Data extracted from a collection
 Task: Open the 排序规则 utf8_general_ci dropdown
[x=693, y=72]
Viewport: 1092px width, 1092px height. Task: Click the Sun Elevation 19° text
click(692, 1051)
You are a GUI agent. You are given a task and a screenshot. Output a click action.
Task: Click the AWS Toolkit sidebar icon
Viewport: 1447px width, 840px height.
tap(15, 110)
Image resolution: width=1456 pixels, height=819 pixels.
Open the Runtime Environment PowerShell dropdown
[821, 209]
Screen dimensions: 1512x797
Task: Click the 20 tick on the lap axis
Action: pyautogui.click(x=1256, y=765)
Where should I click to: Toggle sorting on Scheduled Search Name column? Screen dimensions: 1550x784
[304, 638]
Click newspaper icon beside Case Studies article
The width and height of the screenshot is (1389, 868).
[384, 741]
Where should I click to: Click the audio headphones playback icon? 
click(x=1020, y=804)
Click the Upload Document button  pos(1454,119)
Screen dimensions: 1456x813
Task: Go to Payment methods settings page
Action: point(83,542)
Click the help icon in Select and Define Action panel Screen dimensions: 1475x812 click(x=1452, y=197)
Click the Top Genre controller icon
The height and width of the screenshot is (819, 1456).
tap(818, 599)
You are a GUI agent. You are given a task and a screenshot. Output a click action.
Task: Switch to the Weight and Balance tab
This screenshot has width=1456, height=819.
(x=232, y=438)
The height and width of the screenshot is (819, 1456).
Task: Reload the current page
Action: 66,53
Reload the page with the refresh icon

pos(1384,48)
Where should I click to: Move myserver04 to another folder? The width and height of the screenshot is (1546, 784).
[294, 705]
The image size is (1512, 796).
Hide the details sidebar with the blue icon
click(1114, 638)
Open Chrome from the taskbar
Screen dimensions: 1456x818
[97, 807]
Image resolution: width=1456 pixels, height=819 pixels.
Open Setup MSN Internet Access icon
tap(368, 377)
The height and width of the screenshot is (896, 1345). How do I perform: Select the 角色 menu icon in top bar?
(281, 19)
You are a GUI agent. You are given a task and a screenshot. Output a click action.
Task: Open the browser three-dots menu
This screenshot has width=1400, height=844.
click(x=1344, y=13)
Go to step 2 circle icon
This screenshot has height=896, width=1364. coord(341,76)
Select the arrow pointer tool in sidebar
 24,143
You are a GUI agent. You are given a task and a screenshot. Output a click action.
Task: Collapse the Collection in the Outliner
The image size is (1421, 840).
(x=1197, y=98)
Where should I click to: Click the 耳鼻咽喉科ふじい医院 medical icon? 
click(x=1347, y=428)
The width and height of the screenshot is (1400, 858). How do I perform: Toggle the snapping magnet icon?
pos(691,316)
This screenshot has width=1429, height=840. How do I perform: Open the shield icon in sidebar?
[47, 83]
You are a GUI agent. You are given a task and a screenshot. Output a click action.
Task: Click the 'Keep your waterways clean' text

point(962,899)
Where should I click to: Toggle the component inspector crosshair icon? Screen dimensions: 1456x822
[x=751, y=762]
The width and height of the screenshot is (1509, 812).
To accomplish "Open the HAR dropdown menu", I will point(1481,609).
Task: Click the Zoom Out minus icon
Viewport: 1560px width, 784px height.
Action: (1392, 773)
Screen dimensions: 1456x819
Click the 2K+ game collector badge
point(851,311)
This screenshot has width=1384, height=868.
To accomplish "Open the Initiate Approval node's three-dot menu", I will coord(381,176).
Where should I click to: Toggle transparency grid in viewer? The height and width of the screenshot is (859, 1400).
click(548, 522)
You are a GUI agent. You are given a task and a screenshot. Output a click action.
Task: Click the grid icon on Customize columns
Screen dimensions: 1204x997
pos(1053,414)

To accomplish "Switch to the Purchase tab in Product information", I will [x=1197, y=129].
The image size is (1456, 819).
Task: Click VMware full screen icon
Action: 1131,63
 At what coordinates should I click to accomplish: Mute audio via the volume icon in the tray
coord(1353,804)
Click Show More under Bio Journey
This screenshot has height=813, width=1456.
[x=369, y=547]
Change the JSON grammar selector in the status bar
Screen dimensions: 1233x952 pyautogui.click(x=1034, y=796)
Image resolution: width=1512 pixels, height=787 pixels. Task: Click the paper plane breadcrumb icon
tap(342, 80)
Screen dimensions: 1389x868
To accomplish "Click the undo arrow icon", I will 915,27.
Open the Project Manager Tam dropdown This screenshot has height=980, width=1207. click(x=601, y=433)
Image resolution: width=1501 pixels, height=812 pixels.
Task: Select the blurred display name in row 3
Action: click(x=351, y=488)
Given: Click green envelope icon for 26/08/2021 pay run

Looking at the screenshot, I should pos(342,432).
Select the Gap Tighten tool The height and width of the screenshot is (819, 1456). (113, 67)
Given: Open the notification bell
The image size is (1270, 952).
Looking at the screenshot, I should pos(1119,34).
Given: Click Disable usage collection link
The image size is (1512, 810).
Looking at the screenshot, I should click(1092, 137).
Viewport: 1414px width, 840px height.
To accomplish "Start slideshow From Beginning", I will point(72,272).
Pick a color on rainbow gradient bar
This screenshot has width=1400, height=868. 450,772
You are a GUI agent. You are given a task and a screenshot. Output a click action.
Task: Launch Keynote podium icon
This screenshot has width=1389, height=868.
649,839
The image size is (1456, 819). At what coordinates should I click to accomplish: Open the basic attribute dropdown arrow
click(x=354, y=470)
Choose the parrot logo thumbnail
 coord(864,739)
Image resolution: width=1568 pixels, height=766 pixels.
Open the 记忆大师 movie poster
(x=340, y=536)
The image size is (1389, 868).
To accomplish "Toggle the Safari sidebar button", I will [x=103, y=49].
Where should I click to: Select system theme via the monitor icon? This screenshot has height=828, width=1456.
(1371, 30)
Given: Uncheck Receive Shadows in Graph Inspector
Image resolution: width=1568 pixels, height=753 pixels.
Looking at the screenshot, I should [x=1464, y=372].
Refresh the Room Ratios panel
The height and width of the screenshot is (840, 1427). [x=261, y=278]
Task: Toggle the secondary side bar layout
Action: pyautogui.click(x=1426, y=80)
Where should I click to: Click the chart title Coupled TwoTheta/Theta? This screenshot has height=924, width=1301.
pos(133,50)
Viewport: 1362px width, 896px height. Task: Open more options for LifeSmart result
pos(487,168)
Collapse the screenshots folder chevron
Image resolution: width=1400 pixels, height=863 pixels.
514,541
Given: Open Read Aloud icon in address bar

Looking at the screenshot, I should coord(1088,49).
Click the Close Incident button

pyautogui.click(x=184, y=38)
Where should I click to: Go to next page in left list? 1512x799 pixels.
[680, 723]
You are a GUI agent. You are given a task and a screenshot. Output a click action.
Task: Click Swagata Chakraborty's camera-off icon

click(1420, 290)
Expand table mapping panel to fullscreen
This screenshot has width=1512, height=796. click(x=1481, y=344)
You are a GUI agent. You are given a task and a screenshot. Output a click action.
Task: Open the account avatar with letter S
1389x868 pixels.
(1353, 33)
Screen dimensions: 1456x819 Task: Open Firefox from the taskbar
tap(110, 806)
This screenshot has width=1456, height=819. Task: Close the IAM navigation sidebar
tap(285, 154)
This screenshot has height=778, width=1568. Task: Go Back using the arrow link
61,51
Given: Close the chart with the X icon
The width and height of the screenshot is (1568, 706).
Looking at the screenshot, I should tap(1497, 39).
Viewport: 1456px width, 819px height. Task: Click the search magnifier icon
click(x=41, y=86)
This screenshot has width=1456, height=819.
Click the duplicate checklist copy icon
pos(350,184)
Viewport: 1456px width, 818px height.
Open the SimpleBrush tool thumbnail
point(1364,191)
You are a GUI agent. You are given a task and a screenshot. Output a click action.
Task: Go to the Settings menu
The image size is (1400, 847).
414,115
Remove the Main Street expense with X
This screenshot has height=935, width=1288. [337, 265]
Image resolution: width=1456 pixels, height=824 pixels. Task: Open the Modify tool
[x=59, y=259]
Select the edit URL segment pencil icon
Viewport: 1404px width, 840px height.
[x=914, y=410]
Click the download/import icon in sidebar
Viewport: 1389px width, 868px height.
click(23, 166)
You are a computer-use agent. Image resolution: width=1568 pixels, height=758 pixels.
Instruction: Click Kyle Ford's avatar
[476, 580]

### Required work:
Print the records verbatim, stopping after the "Click the Top Genre controller icon" line.

### Expected answer:
 Task: Open the 排序规则 utf8_general_ci dropdown
[x=693, y=72]
Viewport: 1092px width, 1092px height. Task: Click the Sun Elevation 19° text
click(692, 1051)
You are a GUI agent. You are given a task and a screenshot. Output a click action.
Task: Click the AWS Toolkit sidebar icon
Viewport: 1447px width, 840px height.
tap(15, 110)
Image resolution: width=1456 pixels, height=819 pixels.
Open the Runtime Environment PowerShell dropdown
[821, 209]
Screen dimensions: 1512x797
Task: Click the 20 tick on the lap axis
Action: pyautogui.click(x=1256, y=765)
Where should I click to: Toggle sorting on Scheduled Search Name column? Screen dimensions: 1550x784
[304, 638]
Click newspaper icon beside Case Studies article
The width and height of the screenshot is (1389, 868).
[384, 741]
Where should I click to: Click the audio headphones playback icon? 
click(x=1020, y=804)
Click the Upload Document button  pos(1454,119)
Screen dimensions: 1456x813
Task: Go to Payment methods settings page
Action: point(83,542)
Click the help icon in Select and Define Action panel Screen dimensions: 1475x812 click(x=1452, y=197)
Click the Top Genre controller icon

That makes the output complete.